* _Your goal_: Lines before the one containing "Viewport: 1568px width, 627px" are to be left out; that line and every line after it, through the last line below, are to be reproduced exactly.

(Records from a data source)
****************************************

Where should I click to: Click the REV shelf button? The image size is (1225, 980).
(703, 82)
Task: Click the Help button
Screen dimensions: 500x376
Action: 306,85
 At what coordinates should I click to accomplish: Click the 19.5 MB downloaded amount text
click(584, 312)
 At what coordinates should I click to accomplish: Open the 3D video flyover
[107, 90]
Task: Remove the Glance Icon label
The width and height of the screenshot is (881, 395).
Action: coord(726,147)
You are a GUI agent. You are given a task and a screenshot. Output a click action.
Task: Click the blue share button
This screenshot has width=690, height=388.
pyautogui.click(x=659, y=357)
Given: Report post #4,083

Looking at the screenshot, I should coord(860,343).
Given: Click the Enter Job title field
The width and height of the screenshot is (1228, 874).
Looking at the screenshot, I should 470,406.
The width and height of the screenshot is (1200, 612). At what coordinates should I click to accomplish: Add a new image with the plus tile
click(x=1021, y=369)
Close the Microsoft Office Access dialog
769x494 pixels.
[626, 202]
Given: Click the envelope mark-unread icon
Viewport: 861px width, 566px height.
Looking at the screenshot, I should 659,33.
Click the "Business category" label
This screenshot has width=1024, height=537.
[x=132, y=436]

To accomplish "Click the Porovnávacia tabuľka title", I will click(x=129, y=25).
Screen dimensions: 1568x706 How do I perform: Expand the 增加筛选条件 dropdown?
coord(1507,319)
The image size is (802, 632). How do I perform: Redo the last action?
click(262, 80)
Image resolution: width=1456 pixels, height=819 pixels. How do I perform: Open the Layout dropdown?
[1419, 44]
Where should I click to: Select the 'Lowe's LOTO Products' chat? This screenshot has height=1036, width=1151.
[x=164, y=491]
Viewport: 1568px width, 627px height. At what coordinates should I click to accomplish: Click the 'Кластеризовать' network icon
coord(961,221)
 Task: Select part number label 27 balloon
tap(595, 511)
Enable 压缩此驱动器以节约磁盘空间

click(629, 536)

****************************************

* _Your solution_:
Viewport: 1568px width, 627px height. At what coordinates should I click to accomplish: Click the 'Кластеризовать' network icon
coord(961,221)
 Task: Select part number label 27 balloon
tap(595, 511)
Enable 压缩此驱动器以节约磁盘空间

click(629, 536)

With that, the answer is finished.